::: Material shown
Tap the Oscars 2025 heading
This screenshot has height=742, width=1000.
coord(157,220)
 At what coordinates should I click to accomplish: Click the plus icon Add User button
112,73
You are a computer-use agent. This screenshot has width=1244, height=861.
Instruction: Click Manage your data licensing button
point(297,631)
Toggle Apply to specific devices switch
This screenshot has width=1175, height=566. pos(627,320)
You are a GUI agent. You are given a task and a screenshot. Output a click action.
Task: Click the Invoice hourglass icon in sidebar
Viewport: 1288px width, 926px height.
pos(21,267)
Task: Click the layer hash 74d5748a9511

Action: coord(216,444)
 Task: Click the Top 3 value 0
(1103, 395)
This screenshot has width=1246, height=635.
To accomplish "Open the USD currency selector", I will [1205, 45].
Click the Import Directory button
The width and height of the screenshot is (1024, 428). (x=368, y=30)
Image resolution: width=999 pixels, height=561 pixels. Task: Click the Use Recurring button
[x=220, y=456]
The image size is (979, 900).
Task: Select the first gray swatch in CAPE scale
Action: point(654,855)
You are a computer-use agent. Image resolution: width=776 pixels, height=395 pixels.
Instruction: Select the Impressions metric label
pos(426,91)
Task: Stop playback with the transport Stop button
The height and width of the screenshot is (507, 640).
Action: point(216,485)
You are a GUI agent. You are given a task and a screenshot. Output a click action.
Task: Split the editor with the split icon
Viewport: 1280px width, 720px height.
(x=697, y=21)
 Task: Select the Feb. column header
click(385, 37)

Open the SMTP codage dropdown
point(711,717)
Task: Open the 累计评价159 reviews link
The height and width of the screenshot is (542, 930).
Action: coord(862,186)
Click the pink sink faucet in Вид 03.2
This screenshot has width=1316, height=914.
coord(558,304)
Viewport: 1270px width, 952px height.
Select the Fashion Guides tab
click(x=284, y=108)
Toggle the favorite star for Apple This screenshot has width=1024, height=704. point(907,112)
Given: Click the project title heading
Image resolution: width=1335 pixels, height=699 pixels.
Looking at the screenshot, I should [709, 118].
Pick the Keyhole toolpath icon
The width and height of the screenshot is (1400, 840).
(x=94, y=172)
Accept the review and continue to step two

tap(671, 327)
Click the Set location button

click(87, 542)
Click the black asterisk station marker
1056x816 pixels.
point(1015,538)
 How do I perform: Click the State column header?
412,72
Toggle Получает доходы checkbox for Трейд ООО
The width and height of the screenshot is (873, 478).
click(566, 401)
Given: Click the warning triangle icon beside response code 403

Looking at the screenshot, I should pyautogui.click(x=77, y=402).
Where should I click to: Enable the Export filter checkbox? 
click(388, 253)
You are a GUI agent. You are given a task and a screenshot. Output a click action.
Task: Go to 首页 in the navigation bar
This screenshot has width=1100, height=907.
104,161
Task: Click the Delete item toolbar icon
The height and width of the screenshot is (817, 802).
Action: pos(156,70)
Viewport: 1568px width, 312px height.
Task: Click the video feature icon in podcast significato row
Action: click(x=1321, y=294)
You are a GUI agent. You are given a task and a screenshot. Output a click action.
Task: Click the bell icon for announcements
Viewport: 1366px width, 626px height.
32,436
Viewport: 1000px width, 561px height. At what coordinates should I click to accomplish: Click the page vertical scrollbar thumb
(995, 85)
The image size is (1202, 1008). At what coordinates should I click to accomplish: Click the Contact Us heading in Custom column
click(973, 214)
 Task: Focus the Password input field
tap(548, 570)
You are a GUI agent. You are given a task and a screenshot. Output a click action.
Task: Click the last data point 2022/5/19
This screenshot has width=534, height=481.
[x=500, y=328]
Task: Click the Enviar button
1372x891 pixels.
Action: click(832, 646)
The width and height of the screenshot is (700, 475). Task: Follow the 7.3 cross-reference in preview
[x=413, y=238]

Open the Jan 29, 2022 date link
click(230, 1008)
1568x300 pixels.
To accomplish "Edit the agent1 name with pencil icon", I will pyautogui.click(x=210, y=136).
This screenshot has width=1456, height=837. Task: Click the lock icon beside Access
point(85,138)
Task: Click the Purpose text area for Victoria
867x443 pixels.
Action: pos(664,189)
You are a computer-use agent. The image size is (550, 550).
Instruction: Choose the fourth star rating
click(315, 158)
::::::
Problem
Return exactly what appears above, from the first line of the entries to the line with "Task: Open the 累计评价159 reviews link", inclusive.

Answer section
Tap the Oscars 2025 heading
This screenshot has height=742, width=1000.
coord(157,220)
 At what coordinates should I click to accomplish: Click the plus icon Add User button
112,73
You are a computer-use agent. This screenshot has width=1244, height=861.
Instruction: Click Manage your data licensing button
point(297,631)
Toggle Apply to specific devices switch
This screenshot has width=1175, height=566. pos(627,320)
You are a GUI agent. You are given a task and a screenshot. Output a click action.
Task: Click the Invoice hourglass icon in sidebar
Viewport: 1288px width, 926px height.
pos(21,267)
Task: Click the layer hash 74d5748a9511

Action: coord(216,444)
 Task: Click the Top 3 value 0
(1103, 395)
This screenshot has width=1246, height=635.
To accomplish "Open the USD currency selector", I will [1205, 45].
Click the Import Directory button
The width and height of the screenshot is (1024, 428). (x=368, y=30)
Image resolution: width=999 pixels, height=561 pixels. Task: Click the Use Recurring button
[x=220, y=456]
The image size is (979, 900).
Task: Select the first gray swatch in CAPE scale
Action: point(654,855)
You are a computer-use agent. Image resolution: width=776 pixels, height=395 pixels.
Instruction: Select the Impressions metric label
pos(426,91)
Task: Stop playback with the transport Stop button
The height and width of the screenshot is (507, 640).
Action: point(216,485)
You are a GUI agent. You are given a task and a screenshot. Output a click action.
Task: Split the editor with the split icon
Viewport: 1280px width, 720px height.
(x=697, y=21)
 Task: Select the Feb. column header
click(385, 37)

Open the SMTP codage dropdown
point(711,717)
Task: Open the 累计评价159 reviews link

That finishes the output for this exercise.